Known photoresists can provide features having resolution and size sufficient for many existing commercial applications. However for many other applications, the need exists for new photoresists that can provide highly resolved images of submicron dimension.
Various attempts have been made to alter the make-up of photoresist compositions to improve performance of functional properties. Among other things, a variety of photoactive compounds have been reported for use in photoresist compositions. See, e.g., U.S. Pat. No. 4,450,360 and European Application 615163.

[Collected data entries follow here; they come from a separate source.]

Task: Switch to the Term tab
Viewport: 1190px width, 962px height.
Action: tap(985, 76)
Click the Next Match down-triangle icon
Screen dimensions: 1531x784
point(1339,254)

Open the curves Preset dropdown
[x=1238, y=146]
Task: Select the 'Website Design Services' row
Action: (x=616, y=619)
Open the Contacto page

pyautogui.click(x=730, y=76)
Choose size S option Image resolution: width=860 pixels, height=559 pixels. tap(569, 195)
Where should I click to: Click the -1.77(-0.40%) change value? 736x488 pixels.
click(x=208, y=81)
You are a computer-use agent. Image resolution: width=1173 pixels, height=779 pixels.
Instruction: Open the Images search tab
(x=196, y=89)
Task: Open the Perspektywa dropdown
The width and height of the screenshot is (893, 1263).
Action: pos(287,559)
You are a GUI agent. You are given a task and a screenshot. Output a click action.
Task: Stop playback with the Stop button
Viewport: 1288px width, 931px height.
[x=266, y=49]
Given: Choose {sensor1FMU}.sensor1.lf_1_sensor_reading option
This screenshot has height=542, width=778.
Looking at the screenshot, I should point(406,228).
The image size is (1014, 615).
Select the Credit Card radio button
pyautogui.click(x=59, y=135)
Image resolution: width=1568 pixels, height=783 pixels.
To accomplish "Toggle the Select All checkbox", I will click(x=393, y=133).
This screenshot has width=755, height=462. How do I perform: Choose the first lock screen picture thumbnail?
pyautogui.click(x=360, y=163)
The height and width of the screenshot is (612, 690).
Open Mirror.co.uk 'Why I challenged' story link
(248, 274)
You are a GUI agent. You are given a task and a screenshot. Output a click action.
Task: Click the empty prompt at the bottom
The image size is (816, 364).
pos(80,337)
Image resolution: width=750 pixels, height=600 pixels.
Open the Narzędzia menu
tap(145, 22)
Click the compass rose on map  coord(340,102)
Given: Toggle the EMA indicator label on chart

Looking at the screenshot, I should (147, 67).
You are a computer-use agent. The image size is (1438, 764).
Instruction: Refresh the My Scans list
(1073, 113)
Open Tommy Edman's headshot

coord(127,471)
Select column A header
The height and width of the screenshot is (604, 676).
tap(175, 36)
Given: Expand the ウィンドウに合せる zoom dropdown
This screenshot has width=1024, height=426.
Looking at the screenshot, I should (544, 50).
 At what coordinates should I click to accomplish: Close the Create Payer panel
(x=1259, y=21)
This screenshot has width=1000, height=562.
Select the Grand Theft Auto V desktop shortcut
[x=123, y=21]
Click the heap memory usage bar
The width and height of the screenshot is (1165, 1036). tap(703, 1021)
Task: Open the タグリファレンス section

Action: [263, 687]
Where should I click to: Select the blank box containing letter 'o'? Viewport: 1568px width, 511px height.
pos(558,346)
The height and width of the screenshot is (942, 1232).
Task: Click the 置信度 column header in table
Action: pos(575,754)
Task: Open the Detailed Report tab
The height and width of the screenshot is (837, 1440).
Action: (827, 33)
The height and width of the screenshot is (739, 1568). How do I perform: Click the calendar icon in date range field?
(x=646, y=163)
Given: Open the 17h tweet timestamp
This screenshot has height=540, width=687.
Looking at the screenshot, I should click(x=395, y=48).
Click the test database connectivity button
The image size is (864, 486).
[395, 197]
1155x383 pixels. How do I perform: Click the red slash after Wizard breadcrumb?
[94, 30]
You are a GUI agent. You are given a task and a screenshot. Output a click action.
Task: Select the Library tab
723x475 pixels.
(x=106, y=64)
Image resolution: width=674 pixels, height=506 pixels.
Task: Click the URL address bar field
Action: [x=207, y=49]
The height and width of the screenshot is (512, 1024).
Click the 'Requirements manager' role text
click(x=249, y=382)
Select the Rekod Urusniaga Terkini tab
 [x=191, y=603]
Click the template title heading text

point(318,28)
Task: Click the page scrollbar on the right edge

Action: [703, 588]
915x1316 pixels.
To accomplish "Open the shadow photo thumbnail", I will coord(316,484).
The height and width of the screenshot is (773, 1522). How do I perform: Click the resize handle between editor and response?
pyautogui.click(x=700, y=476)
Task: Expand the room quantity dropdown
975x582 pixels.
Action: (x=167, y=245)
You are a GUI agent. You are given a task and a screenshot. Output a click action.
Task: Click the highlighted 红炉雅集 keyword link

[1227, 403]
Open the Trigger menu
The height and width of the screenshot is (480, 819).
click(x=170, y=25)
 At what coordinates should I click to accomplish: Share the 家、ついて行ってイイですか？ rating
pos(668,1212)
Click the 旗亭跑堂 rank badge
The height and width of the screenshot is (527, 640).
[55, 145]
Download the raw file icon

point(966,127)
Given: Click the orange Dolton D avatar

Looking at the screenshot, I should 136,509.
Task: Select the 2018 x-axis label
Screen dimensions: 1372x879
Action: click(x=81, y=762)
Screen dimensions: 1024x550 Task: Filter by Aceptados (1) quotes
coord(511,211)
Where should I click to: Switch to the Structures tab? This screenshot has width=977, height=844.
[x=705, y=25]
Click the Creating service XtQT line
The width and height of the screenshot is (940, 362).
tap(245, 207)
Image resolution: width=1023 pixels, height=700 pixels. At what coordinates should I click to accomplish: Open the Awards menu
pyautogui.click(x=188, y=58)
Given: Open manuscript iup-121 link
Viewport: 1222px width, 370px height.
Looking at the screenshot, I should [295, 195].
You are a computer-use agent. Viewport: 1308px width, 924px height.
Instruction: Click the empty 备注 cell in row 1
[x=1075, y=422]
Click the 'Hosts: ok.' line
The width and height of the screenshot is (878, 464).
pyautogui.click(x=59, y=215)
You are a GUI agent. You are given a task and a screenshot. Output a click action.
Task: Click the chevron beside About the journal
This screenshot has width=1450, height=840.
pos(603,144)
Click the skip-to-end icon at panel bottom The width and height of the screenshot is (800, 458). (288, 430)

Relatively recently interest has increased in photoresists that can be photoimaged with deep U.V. radiation. Such photoresists offer the potential of forming images of smaller features than may be possible at longer wavelength exposure. As is recognized by those in the art, “deep U.V. radiation” refers to exposure radiation having a wavelength in the range of about 350 nm or less, more typically in the range of about 300 nm or less. While a number of deep U.V. resists have been reported, the need clearly exists for new deep U.V. resists that can provide highly resolved fine line images as well as acceptable photospeed and other lithographic properties. Particular interest exists in resists that can be imaged with sub-250 nm wavelengths such as KrF radiation (ca. 248 nm) or sub-200 nm wavelengths such as ArF radiation (193 nm).
SUMMARY OF THE INVENTION
We have now discovered novel blends or mixtures of photoacid generators compounds (“PAGs”) that can formulated in photoresist compositions to provide excellent lithographic properties, particularly chemically-amplified positive-acting resists. Preferred PAG blends can be photoactivated upon exposure to deep U.V. radiation, particularly 248 nm.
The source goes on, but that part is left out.